In [42]:
import pandas as pd

data = pd.read_csv('HEA.csv')

In [43]:
def _generate_BMGs_string(s):
        """
        Generate a BMGs string based on the vector 's' and the columns of the Excel file.
        
        Returns:
            str: BMGs string
        """
        
        columns = ['Ag','Al','Au','B','Be','C','Ca','Ce','Co','Cr','Cu','Dy','Er','Fe','Ga','Gd','Ge','Hf','La','Li','Lu','Mg','Mn','Mo','Nb','Nd','Ni','Pd','Pr','Rh','Ru','Sc','Si','Sm','Sn','Sr','Ta','Tb','Ti','Tm','V','W','Y','Yb','Zn','Zr']
        assert len(s) == len(columns), "The length of the vector 's' must match the number of columns in the Excel file."
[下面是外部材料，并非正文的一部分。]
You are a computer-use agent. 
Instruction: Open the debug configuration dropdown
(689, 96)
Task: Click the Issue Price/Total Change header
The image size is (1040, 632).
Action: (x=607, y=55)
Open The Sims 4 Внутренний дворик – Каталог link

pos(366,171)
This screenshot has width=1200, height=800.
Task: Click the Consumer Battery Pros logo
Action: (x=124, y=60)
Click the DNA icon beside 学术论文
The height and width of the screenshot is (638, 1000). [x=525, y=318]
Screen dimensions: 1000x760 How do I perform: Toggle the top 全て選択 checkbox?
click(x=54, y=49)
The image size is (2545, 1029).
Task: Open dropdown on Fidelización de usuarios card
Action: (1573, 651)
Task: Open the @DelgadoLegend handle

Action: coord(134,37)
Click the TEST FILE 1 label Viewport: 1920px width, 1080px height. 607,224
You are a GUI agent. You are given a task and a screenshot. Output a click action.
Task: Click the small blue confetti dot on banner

        # Create a dictionary from relevant columns and vector 's'
        col_s_dict = {col: s[i] for i, col in enumerate(columns)}
        
        # Sort columns by the value in 's' and create the BMGs string
        sorted_cols = sorted(col_s_dict, key=lambda c: col_s_dict[c], reverse=True)
        bmg_string = ''.join([f"{col}{round(col_s_dict[col], 2)}" for col in sorted_cols if col_s_dict[col] != 0])
        
        return bmg_string

In [44]:
# 仅保留AAAAAAProcessing Condition列值为AC的行
# data = data[data['AAAAAAProcessing Condition'] == 'AC']
chem_columns = ['Ag','Al','Au','B','Be','C','Ca','Ce','Co','Cr','Cu','Dy','Er','Fe','Ga','Gd','Ge','Hf','La','Li','Lu','Mg','Mn','Mo','Nb','Nd','Ni','Pd','Pr','Rh','Ru','Sc','Si','Sm','Sn','Sr','Ta','Tb','Ti','Tm','V','W','Y','Yb','Zn','Zr']
# chem_columns * 100
data[chem_columns] = data[chem_columns] * 100
# 把chem_columns列的值转换为BMGs string
data['GFA'] = data[chem_columns].apply(_generate_BMGs_string, axis=1)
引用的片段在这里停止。